• **About this exercise**
In the records below, find the line that contains "LUFTWAFFE & RLB (165, 558)" and the line that contains "Shipping Information (77, 2206)", then retype exactly those two lines and every line between them.

*** Opening Information ***

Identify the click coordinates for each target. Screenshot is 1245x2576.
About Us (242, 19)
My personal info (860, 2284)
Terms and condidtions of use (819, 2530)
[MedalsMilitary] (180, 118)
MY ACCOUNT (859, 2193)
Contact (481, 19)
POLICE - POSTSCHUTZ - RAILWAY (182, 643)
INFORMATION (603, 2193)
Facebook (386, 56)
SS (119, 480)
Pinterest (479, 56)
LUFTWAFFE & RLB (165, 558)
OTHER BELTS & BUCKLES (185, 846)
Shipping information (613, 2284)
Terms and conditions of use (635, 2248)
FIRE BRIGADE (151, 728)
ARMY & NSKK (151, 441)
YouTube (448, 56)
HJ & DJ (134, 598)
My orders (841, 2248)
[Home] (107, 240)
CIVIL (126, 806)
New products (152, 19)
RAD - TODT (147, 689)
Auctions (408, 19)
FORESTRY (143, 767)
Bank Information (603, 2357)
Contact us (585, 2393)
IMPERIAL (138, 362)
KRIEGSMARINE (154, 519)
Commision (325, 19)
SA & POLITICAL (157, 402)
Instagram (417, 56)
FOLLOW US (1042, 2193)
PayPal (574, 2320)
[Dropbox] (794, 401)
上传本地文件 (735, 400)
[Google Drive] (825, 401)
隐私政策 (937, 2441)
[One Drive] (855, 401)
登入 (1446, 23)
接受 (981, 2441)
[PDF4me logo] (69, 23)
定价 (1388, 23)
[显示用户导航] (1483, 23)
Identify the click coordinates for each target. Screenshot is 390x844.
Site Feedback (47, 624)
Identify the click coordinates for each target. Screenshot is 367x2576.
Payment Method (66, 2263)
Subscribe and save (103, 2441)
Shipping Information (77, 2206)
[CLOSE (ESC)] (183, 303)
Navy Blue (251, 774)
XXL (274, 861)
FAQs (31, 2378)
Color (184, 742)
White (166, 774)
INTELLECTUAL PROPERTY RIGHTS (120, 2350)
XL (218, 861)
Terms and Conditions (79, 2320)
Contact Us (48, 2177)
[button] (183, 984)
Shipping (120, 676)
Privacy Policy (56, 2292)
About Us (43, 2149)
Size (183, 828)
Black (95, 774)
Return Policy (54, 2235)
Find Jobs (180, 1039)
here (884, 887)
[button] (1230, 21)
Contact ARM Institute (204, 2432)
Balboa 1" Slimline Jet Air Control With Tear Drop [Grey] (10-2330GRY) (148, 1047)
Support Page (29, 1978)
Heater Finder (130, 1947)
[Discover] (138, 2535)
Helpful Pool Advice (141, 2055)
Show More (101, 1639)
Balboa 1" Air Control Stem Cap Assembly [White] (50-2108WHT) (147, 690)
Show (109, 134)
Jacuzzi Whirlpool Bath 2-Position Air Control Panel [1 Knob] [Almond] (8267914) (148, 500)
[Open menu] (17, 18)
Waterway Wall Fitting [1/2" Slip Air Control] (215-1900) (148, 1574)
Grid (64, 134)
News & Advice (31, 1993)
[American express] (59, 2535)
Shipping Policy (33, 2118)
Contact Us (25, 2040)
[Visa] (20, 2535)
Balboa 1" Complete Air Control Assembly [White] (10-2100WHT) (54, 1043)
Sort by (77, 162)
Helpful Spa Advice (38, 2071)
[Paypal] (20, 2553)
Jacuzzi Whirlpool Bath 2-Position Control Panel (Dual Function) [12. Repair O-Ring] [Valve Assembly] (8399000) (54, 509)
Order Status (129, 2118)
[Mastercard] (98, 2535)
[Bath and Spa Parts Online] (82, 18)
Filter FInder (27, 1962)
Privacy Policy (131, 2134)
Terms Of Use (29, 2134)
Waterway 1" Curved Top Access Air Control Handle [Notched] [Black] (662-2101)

*** Closing Information ***

• **Response**
LUFTWAFFE & RLB (165, 558)
OTHER BELTS & BUCKLES (185, 846)
Shipping information (613, 2284)
Terms and conditions of use (635, 2248)
FIRE BRIGADE (151, 728)
ARMY & NSKK (151, 441)
YouTube (448, 56)
HJ & DJ (134, 598)
My orders (841, 2248)
[Home] (107, 240)
CIVIL (126, 806)
New products (152, 19)
RAD - TODT (147, 689)
Auctions (408, 19)
FORESTRY (143, 767)
Bank Information (603, 2357)
Contact us (585, 2393)
IMPERIAL (138, 362)
KRIEGSMARINE (154, 519)
Commision (325, 19)
SA & POLITICAL (157, 402)
Instagram (417, 56)
FOLLOW US (1042, 2193)
PayPal (574, 2320)
[Dropbox] (794, 401)
上传本地文件 (735, 400)
[Google Drive] (825, 401)
隐私政策 (937, 2441)
[One Drive] (855, 401)
登入 (1446, 23)
接受 (981, 2441)
[PDF4me logo] (69, 23)
定价 (1388, 23)
[显示用户导航] (1483, 23)
Identify the click coordinates for each target. Screenshot is 390x844.
Site Feedback (47, 624)
Identify the click coordinates for each target. Screenshot is 367x2576.
Payment Method (66, 2263)
Subscribe and save (103, 2441)
Shipping Information (77, 2206)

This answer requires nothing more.